[Entries for locating text and elements]
○ ○ ○ ○ ○ ○ ○
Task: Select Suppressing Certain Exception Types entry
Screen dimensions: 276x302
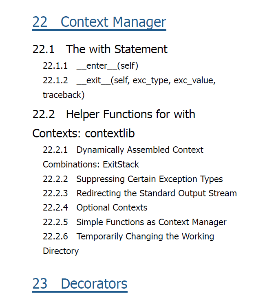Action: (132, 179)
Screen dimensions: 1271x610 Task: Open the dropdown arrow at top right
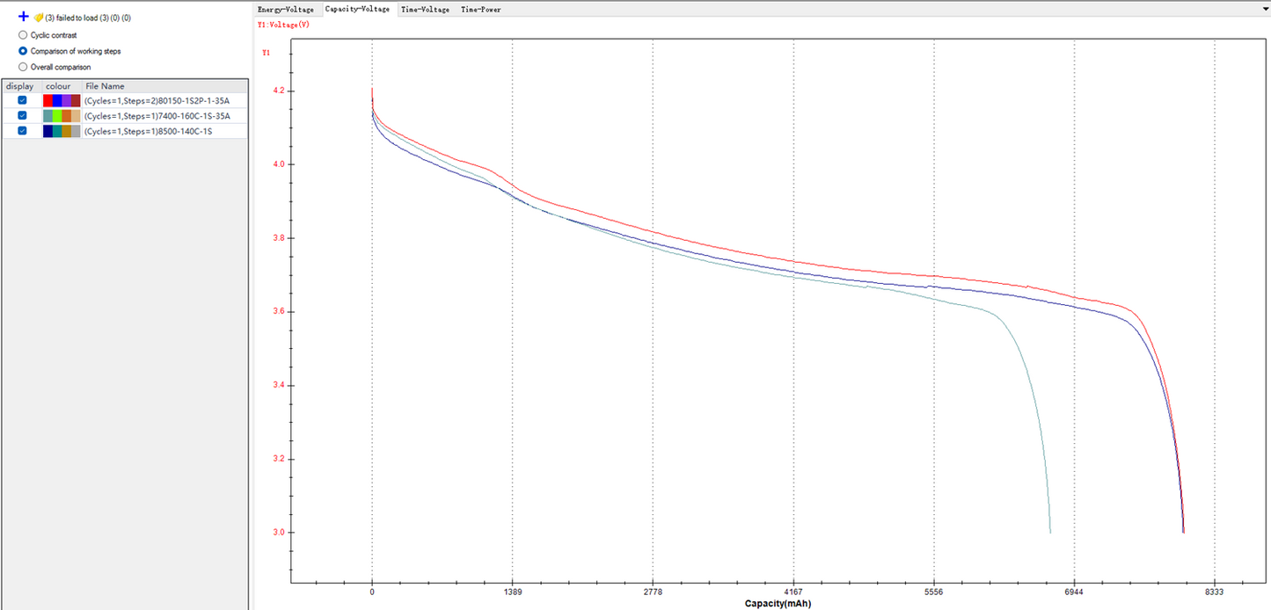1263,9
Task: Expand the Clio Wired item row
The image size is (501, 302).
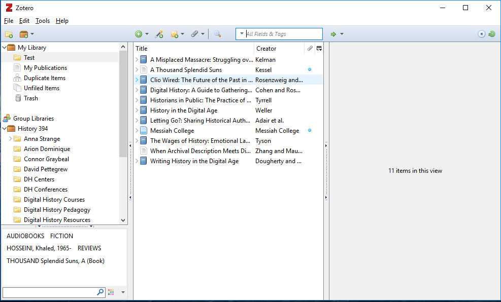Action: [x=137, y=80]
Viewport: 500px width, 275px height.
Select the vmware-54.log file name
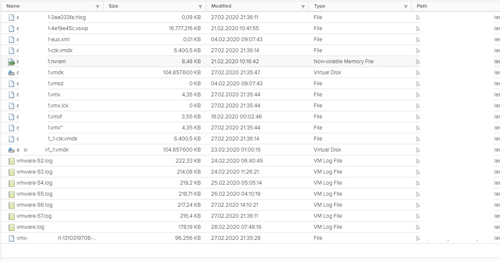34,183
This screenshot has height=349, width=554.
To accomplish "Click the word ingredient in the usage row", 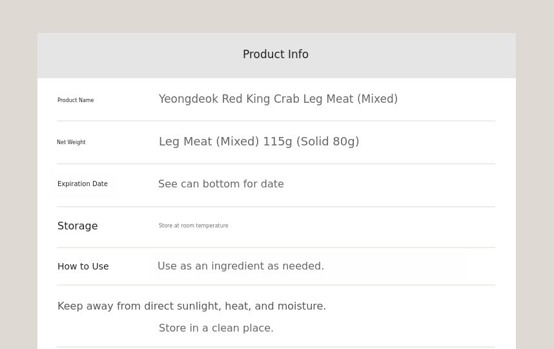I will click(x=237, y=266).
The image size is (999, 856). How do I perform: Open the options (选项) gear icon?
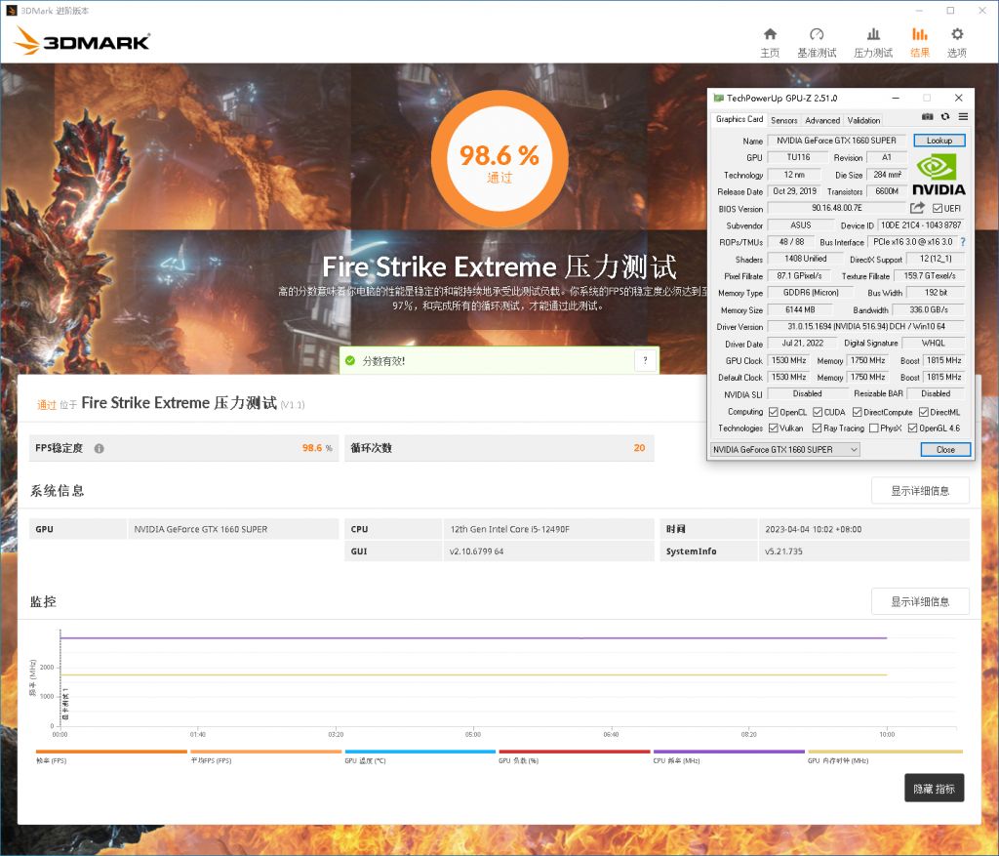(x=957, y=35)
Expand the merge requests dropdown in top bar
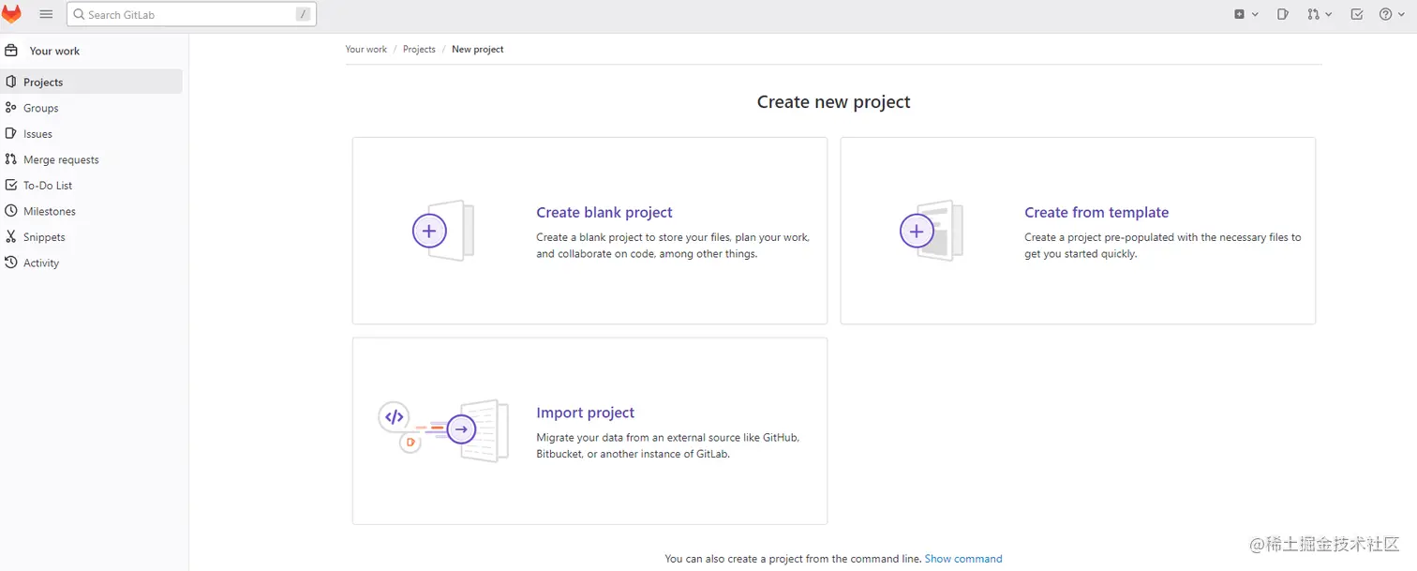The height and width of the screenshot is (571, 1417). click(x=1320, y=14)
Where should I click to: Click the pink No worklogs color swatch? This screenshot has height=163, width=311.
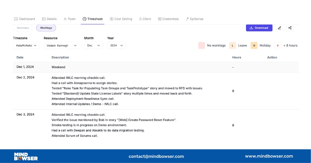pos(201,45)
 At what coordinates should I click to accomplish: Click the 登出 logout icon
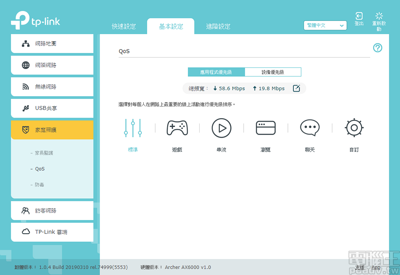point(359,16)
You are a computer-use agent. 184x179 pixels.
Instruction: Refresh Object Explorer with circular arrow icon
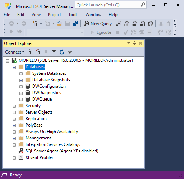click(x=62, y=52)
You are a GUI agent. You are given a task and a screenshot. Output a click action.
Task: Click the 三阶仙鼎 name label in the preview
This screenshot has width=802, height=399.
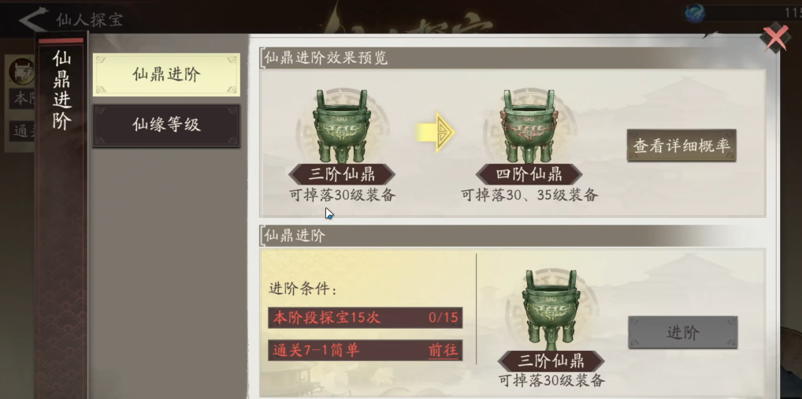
○ ○ ○ ○ ○ ○ ○
• **DO THIS**: Put the lines of the records above, from the line containing "You are a computer-use agent. 184x179 pixels." through the end of the records, into a numbered list with no blank lines. Leave the pictures out of the list.

• **OUTPUT OF THE TASK**:
1. You are a computer-use agent. 184x179 pixels.
2. Instruction: Refresh Object Explorer with circular arrow icon
3. click(x=62, y=52)
4. You are a GUI agent. You are given a task and a screenshot. Output a click action.
5. Task: Click the 三阶仙鼎 name label in the preview
6. This screenshot has width=802, height=399.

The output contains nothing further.